*Challenge*
Please copy the lines below word for word, leaving out the pictures.

** Begin **

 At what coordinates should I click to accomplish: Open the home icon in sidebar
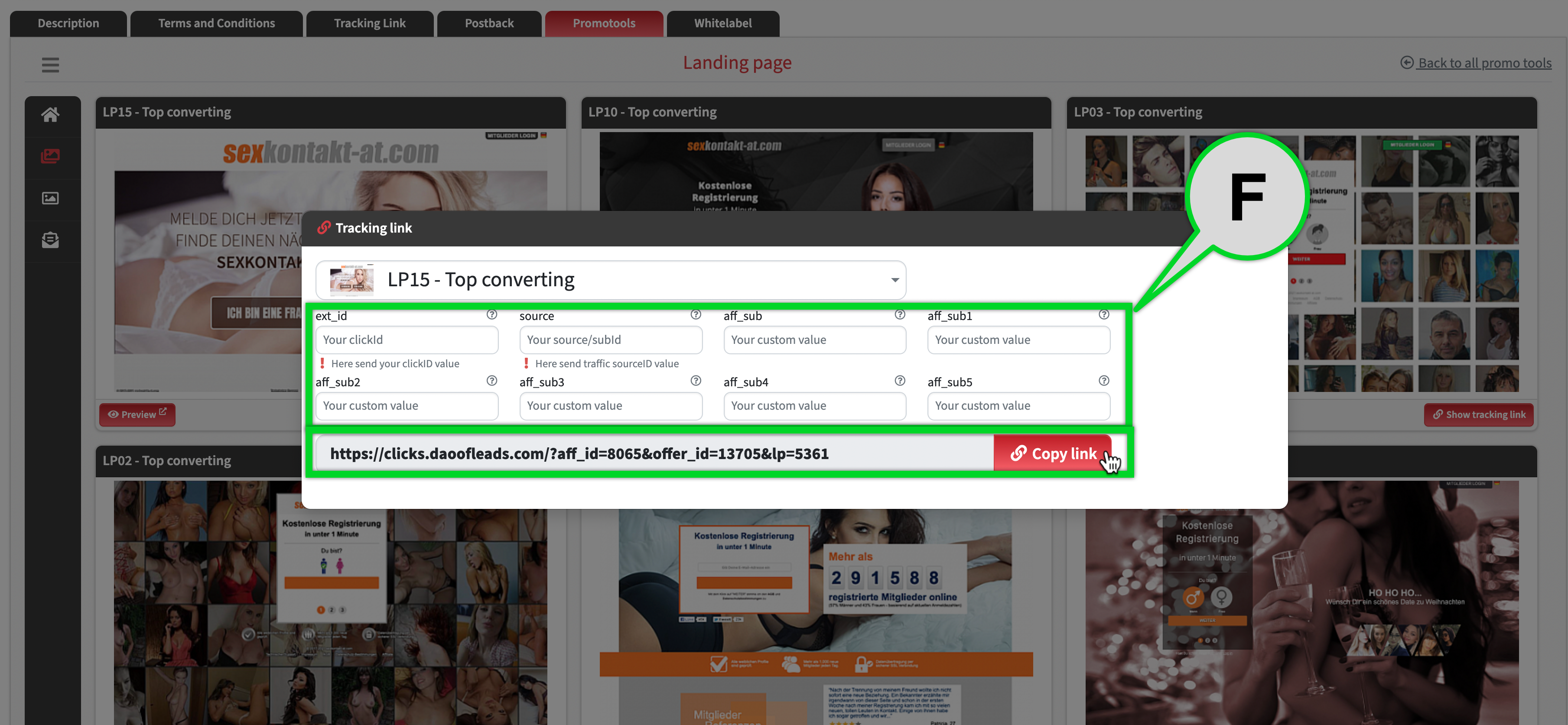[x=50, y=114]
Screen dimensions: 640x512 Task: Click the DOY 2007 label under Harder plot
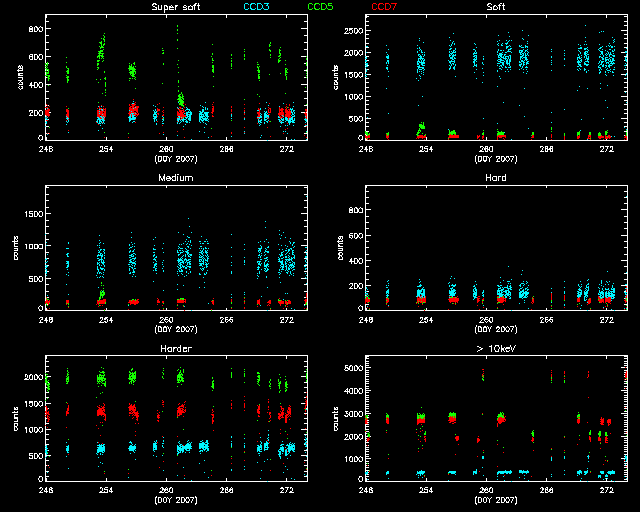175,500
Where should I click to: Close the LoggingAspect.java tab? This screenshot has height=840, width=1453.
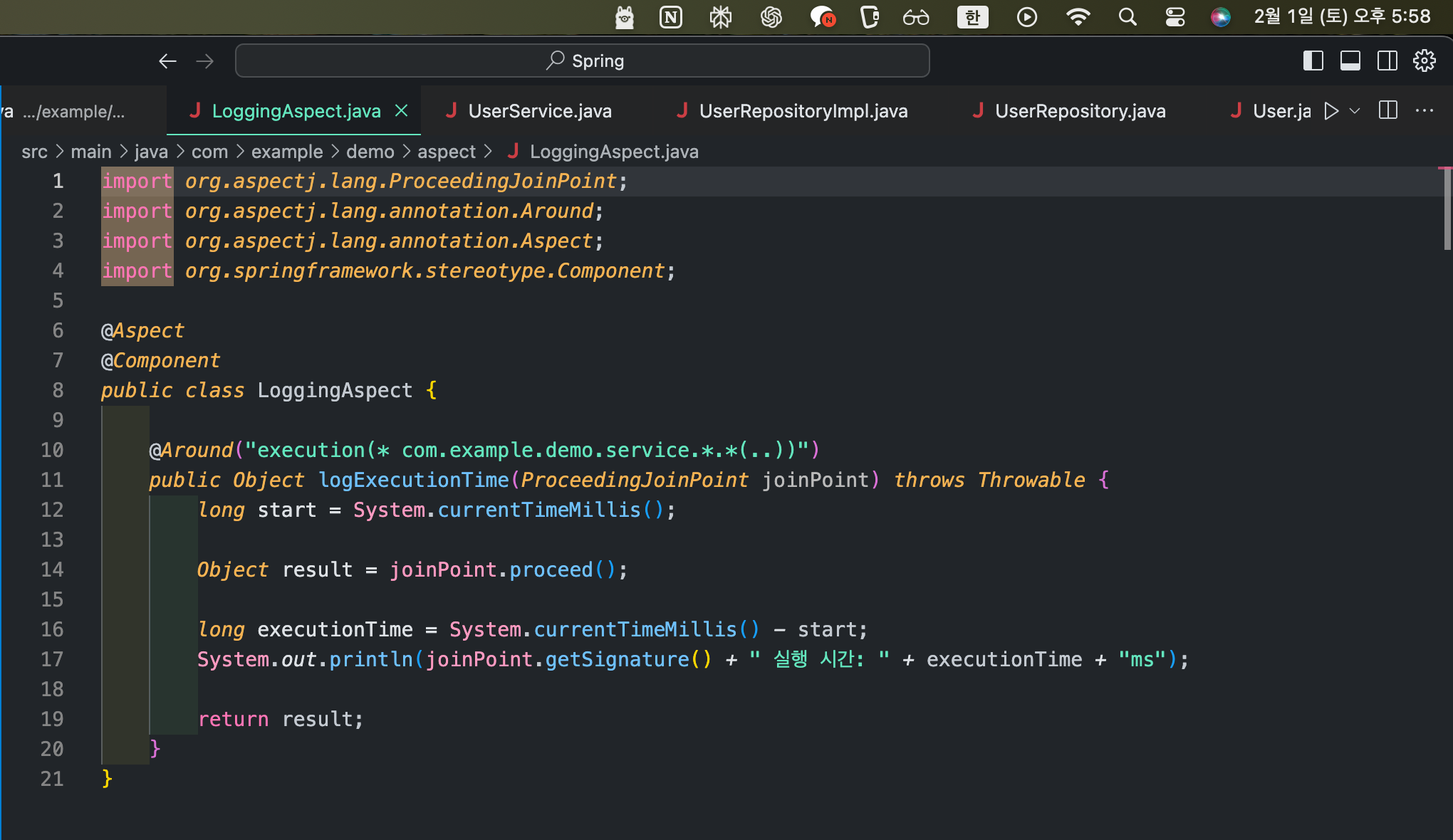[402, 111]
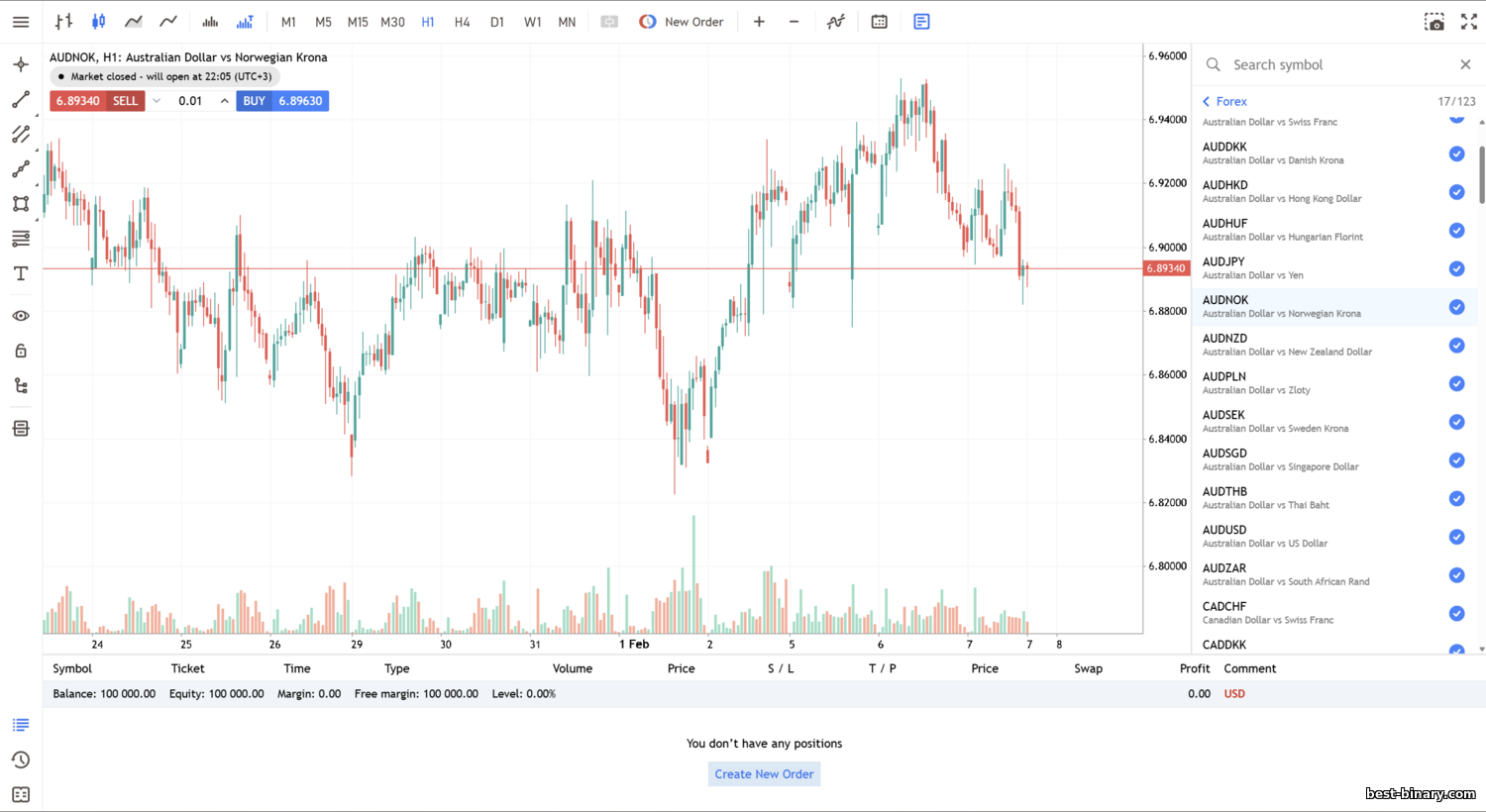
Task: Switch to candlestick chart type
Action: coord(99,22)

** End **

*Task solution*
 At what coordinates should I click to accomplish: Open the home icon in sidebar
[x=50, y=114]
Screen dimensions: 640x512 Task: Click the DOY 2007 label under Harder plot
175,500
Where should I click to: Close the LoggingAspect.java tab? This screenshot has height=840, width=1453.
[402, 111]
Task: Switch to candlestick chart type
Action: coord(99,22)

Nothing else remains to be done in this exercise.